Enhanced Performance Tracing

If you are not familiar with Prysm’s performance capture capabilities, you can see our other guide on the integration with the Chrome’s inspector

Selective Tracing

Prysm has the ability to enable advanced performance markers during performance capture through Chrome’s inspector frontend. Before a recording is started we can select a System which is to be traced as well as a Treace Level. The point of this is to allow more targeted performance analysis of Prysm whilst not overwhelming the inspector frontend with trace messages. Generating lots of trace markers has a toll on the performance of the running application so we want to have an opportunity to limit their count and still have the ability to gain insight into the run-time behavior of the Cohtml::View. The trace markers filtering allows us exactly this.

Trace Level – the trace level allows developers to select from three levels – L1, L2, and L3 – depending on the details needed for a particular performance capture. L1 gives us only basic high-level markers which give us the most accurate performance numbers for the processing stages of a view. L3 on the other hand generates lots of trace markers which give the most information on what is actually happening in the system. As Cohtml has to generate all of those markers, the overall performance might be slightly degraded. L2 gives us a middle-of-the-road experience in terms of details.
Trace System – there are a lot of stages of the processing of a given page. Limiting ourselves to a single stage or subsystem allows us to better focus on one problem at a time. Also, we can again avoid taking the performance hit of lots of trace events. The Cohtml systems that can be selectively traced are:
- Advance – the things that happen during cohtml::View::Advance. This happens on the main thread
- Layout – what happens when the layout engine does its work. This happens in a worker thread when there is a dedicated layout thread.
- Displaying – the recording of the painting commands for every element in the DOM. This happens shortly after the layout
- Painting – the things that happen during cohtml::ViewRenderer::Paint and it happens on the rendering thread.
- RenoirFrontend – the first phase of the Cohtml’s rendering library. This is where the backend commands are generated for all of the high-level painting commands recorded during Displaying.
- RenoirBackend – the second phase of Cohtml’s rendering where the rendering commands are executed through the rendering backend.

In the next section, we’ll give a more in-depth overview of each subsystem and its trace markers.

Using the performance marker filters

The trace filters are in the advanced recording options in the Performance tab of the inspector. Those options can be opened with the little cog button on the toolbar.

Most of the options there are not supported by Gameface. The trace levels and systems are in the rightmost section. The trace level and system have to be chosen prior to starting a performance capture.

Tracing Markers and UI performance optimization

In this section, we’ll go over every major subsystem of Cohtml and we’ll explain what the most relevant markers mean. The focus is to give users an idea of what takes time in the processing of a page, how can something be optimized, and how UI design decisions might affect the final performance.
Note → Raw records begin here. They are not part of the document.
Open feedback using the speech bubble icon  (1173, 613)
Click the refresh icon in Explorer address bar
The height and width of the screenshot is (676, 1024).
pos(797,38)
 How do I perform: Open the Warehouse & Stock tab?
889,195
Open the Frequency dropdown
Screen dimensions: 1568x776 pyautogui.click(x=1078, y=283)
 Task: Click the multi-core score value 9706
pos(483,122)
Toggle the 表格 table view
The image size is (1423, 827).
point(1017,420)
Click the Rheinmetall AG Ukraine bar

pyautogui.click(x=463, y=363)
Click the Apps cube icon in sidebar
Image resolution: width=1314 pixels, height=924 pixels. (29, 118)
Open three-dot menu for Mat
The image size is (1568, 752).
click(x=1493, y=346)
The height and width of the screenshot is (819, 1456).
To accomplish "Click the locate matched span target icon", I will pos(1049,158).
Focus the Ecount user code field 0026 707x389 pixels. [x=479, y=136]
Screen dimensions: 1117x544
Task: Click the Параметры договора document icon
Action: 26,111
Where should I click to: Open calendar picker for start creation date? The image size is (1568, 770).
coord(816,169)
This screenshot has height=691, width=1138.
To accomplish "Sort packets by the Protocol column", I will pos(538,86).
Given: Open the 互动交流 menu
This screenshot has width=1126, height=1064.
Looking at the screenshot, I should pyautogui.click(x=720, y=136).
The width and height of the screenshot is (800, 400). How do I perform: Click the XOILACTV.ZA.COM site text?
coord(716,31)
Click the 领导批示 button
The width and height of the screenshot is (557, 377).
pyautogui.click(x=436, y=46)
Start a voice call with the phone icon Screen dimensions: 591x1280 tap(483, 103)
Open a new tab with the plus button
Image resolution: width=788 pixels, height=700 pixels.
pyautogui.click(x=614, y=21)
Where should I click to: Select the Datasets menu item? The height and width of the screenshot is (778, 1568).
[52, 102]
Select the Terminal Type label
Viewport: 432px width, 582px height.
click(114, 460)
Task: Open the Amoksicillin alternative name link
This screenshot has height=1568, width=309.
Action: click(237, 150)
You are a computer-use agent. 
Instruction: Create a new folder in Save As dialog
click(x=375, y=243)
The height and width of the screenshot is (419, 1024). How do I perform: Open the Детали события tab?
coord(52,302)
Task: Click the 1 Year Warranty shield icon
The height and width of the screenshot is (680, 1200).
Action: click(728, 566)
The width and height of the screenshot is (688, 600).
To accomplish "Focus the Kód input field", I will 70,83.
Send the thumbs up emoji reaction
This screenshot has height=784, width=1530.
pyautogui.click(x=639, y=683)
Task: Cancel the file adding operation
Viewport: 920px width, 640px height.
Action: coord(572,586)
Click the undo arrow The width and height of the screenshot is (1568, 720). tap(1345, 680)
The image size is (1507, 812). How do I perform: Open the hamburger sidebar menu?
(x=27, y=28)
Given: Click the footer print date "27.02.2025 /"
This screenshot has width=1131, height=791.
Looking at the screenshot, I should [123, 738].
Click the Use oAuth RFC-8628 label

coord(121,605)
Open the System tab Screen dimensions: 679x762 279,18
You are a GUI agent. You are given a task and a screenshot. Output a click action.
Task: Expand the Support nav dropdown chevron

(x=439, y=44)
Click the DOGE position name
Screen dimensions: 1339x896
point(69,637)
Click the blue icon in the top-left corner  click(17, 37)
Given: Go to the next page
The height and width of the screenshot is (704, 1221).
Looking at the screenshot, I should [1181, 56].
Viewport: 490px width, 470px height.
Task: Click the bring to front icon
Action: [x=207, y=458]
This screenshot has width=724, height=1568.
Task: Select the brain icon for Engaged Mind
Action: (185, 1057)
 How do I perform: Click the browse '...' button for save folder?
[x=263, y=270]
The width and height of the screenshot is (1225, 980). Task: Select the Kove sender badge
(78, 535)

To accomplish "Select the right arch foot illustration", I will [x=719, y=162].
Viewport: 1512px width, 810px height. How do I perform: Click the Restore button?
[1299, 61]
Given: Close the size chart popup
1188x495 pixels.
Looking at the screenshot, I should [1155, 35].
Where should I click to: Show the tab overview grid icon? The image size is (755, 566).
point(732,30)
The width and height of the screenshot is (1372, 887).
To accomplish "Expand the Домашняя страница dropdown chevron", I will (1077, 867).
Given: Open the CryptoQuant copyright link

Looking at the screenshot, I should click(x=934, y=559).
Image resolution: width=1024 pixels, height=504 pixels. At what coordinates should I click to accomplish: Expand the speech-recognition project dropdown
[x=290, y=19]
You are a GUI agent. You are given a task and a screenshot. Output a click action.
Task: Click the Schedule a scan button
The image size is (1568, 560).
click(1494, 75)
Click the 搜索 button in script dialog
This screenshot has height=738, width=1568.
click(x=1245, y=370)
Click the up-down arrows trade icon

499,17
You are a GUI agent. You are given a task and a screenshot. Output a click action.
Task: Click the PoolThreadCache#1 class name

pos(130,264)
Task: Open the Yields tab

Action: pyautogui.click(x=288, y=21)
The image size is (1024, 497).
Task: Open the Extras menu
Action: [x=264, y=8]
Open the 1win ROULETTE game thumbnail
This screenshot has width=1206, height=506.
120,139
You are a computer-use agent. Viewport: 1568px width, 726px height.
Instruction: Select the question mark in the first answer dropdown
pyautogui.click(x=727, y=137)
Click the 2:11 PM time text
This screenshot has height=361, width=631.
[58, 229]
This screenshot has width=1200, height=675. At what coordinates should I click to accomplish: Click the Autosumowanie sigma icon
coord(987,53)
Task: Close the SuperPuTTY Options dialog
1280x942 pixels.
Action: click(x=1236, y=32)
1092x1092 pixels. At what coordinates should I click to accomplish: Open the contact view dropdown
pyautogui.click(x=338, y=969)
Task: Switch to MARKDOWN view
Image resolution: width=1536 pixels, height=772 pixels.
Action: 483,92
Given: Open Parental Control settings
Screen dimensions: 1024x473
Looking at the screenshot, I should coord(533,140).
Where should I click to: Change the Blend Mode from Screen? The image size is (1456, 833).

First, here are some general rules to follow when doing a performance analysis of a page:

Use the tracing levels and system to limit the amount of markers generated by Cohtml. As previously said, there is some overhead of generating events for all of the markers. Generally, the more markers are generated, the less accurate the timing results will be. L1 tracing is helpful in identifying the big performance sinks that you are interested in. L2 tracing gives a bit more information about why the results are the way they are. L3 gives us a very fine view of the elements processed in some of the processing steps and we can even identify DOM nodes that cause the performance hits.
Inspect the metadata attached to some of the events. Certain events carry a bit more information about the context in which they were generated. The metadata is given in the Summary panel below the timeline view.

Be mindful of the cost of recording. Doing L3 tracing of all systems can quickly generate lots of events that amount to hundreds of megabytes of memory. On some platforms this can lead to OOM (Out-Of-Memory) crashes when running the Player application.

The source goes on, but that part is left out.